[Start of Attachment]

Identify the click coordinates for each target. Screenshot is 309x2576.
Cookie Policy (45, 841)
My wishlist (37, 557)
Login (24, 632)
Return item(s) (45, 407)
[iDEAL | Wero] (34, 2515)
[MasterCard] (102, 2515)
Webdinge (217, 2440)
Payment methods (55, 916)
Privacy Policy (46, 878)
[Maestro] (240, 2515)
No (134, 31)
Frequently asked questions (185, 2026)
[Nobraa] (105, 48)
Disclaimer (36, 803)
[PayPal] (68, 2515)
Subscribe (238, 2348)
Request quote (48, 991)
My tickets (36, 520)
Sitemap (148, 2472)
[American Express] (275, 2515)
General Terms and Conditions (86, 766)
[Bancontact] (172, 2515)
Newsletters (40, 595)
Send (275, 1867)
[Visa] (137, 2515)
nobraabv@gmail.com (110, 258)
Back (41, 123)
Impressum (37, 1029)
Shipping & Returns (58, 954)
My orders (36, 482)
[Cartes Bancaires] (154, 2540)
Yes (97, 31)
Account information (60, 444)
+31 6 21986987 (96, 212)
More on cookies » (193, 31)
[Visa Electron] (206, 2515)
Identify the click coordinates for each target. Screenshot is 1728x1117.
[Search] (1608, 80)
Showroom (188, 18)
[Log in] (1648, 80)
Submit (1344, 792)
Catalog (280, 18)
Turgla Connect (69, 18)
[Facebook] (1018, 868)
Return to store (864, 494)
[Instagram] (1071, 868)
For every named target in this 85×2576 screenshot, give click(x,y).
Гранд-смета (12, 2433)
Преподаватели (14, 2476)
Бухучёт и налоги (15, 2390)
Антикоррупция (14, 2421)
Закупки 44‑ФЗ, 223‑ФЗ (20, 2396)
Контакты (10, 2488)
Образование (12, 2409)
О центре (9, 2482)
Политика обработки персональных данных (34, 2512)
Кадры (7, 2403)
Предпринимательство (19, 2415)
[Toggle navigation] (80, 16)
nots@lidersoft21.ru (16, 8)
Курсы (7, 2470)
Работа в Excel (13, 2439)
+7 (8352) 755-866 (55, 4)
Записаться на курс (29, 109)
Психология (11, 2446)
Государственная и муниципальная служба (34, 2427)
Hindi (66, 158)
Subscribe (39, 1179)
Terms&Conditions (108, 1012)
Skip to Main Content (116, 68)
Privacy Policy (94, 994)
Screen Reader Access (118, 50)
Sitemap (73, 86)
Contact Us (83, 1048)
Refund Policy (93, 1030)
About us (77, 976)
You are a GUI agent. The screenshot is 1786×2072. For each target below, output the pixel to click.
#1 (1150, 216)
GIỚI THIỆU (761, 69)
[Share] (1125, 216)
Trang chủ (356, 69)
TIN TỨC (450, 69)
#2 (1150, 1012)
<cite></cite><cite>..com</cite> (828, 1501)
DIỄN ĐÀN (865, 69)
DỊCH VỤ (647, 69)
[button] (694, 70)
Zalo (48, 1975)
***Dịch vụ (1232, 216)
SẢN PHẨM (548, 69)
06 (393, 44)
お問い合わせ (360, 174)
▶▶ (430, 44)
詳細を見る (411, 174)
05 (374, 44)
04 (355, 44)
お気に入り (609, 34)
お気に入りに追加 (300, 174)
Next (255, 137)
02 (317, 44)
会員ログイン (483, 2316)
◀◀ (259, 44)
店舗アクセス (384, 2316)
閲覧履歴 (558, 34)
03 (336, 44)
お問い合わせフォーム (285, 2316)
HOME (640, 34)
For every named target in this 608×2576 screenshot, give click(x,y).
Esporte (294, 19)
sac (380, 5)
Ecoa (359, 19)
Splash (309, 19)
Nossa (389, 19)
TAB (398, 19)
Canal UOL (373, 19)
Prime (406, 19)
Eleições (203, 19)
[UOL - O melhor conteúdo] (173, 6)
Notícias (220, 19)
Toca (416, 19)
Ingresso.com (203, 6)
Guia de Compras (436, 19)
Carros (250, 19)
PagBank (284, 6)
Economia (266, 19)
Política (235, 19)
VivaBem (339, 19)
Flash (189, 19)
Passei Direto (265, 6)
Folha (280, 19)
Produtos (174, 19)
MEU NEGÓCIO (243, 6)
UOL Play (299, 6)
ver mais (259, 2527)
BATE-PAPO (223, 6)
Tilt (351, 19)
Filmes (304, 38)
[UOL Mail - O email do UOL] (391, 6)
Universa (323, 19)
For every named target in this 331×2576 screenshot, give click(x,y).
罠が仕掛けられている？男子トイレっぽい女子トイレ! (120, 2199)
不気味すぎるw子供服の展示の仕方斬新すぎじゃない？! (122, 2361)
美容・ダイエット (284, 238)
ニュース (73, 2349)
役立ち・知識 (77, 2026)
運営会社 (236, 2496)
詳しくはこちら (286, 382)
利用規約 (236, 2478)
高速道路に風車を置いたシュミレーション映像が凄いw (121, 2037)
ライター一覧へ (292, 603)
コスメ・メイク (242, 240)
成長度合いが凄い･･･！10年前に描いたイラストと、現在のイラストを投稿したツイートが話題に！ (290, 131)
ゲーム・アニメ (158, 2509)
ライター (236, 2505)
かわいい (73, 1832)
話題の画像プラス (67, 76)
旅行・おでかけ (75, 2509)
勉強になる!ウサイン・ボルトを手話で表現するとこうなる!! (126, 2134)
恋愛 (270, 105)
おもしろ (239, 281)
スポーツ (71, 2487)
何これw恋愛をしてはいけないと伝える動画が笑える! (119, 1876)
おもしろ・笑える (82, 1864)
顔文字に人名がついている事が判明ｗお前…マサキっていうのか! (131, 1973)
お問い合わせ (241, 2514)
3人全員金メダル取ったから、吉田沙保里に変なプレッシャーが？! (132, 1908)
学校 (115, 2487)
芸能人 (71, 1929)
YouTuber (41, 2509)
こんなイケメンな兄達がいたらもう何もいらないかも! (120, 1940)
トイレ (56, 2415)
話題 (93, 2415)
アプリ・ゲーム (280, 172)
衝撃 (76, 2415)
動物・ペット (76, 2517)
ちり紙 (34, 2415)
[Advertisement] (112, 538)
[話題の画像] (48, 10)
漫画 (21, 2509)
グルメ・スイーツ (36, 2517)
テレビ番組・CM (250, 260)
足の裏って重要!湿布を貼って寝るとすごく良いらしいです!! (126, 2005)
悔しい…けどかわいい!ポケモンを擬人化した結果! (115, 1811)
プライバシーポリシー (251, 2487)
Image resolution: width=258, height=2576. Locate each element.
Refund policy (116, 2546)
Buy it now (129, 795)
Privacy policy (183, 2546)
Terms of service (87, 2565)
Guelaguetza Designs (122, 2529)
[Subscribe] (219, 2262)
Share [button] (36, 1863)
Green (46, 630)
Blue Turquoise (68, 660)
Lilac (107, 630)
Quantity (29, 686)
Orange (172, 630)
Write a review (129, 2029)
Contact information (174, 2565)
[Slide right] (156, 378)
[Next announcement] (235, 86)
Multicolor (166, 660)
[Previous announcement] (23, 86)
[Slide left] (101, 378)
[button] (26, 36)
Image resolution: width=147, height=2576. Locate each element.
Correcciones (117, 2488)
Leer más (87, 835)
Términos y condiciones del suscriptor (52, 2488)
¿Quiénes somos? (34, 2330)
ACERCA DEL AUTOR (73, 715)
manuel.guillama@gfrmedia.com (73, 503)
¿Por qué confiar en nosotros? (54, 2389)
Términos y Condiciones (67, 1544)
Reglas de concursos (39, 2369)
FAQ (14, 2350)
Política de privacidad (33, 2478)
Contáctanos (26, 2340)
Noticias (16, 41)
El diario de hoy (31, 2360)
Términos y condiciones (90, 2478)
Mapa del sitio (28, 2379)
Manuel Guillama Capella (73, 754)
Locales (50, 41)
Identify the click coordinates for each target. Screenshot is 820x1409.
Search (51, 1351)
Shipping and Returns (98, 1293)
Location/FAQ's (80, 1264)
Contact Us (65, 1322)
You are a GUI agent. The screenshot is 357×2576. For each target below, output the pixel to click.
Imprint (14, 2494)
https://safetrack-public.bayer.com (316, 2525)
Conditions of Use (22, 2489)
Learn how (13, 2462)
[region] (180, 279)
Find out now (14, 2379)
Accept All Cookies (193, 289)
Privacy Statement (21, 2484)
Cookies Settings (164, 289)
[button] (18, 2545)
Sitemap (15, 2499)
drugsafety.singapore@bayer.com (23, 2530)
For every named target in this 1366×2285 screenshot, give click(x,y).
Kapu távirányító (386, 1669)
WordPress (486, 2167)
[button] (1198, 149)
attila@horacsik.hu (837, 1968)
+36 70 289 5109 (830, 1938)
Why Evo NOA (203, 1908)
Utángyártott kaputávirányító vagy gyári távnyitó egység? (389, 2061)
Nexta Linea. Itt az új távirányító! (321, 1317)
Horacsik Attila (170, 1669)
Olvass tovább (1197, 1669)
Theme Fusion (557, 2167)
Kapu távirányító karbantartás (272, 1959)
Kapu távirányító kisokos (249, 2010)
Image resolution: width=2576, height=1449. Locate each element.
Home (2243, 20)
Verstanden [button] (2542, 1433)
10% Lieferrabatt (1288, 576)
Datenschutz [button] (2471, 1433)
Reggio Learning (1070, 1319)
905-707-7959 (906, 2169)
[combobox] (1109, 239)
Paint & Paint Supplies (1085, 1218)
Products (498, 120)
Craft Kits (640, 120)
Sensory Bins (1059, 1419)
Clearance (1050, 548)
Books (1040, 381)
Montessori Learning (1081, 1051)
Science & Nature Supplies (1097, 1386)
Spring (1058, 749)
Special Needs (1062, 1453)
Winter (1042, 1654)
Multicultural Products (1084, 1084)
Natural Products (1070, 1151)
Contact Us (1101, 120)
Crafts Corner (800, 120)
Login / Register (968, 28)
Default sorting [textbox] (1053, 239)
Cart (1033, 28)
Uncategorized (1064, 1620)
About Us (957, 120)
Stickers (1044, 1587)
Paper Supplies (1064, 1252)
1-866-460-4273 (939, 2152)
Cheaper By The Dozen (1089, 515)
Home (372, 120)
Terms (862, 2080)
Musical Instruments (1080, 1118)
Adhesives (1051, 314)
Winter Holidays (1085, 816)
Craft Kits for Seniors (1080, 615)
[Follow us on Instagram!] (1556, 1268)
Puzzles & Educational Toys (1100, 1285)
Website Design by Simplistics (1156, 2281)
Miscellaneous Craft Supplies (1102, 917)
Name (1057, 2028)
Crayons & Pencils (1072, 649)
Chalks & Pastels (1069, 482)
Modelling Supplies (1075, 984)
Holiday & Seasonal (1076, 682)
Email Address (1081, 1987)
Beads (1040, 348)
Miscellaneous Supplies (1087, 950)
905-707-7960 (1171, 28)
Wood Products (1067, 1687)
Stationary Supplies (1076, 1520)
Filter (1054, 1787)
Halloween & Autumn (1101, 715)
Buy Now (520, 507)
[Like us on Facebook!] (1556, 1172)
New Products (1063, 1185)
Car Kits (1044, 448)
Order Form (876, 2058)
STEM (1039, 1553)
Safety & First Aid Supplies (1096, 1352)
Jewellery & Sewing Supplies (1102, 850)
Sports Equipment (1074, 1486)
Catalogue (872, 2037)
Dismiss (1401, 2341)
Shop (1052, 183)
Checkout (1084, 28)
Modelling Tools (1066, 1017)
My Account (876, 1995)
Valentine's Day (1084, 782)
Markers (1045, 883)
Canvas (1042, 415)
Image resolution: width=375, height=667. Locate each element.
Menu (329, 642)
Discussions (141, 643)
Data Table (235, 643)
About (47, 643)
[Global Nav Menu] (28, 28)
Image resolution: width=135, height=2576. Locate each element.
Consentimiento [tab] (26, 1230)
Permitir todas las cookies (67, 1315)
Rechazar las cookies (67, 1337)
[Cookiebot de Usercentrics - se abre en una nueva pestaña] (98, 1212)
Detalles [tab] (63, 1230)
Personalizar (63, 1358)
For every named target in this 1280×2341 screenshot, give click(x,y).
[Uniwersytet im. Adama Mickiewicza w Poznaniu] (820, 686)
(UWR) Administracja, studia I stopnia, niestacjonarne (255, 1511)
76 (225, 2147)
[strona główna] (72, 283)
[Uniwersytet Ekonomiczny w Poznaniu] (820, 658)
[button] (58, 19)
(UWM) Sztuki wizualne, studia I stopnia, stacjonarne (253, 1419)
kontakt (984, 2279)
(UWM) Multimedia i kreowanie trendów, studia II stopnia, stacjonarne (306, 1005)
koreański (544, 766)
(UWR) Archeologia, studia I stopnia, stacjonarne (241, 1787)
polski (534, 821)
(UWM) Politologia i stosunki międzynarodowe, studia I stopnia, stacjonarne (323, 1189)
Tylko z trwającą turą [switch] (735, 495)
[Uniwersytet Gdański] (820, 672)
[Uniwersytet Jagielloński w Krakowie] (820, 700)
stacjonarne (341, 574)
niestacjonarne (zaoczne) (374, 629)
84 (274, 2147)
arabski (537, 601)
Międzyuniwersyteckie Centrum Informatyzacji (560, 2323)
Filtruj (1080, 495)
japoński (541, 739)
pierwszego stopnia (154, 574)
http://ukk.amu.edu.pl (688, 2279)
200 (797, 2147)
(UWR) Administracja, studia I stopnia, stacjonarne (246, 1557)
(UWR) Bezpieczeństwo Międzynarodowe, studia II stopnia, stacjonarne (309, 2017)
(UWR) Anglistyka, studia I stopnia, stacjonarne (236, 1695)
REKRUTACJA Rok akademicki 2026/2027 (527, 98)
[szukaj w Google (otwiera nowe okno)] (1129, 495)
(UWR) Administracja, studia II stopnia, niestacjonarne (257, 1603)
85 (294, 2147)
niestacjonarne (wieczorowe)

[End of Attachment]

• ACTIVITY: Only the lines above starting at the line that holds "Психология (11, 2446)" and ending at the line that holds "お気に入り (609, 34)" are to be repeated, exactly and in full.

• PROBLEM SOLUTION:
Психология (11, 2446)
Государственная и муниципальная служба (34, 2427)
Hindi (66, 158)
Subscribe (39, 1179)
Terms&Conditions (108, 1012)
Skip to Main Content (116, 68)
Privacy Policy (94, 994)
Screen Reader Access (118, 50)
Sitemap (73, 86)
Contact Us (83, 1048)
Refund Policy (93, 1030)
About us (77, 976)
You are a GUI agent. The screenshot is 1786×2072. For each target below, output the pixel to click.
#1 (1150, 216)
GIỚI THIỆU (761, 69)
[Share] (1125, 216)
Trang chủ (356, 69)
TIN TỨC (450, 69)
#2 (1150, 1012)
<cite></cite><cite>..com</cite> (828, 1501)
DIỄN ĐÀN (865, 69)
DỊCH VỤ (647, 69)
[button] (694, 70)
Zalo (48, 1975)
***Dịch vụ (1232, 216)
SẢN PHẨM (548, 69)
06 (393, 44)
お問い合わせ (360, 174)
▶▶ (430, 44)
詳細を見る (411, 174)
05 (374, 44)
04 (355, 44)
お気に入り (609, 34)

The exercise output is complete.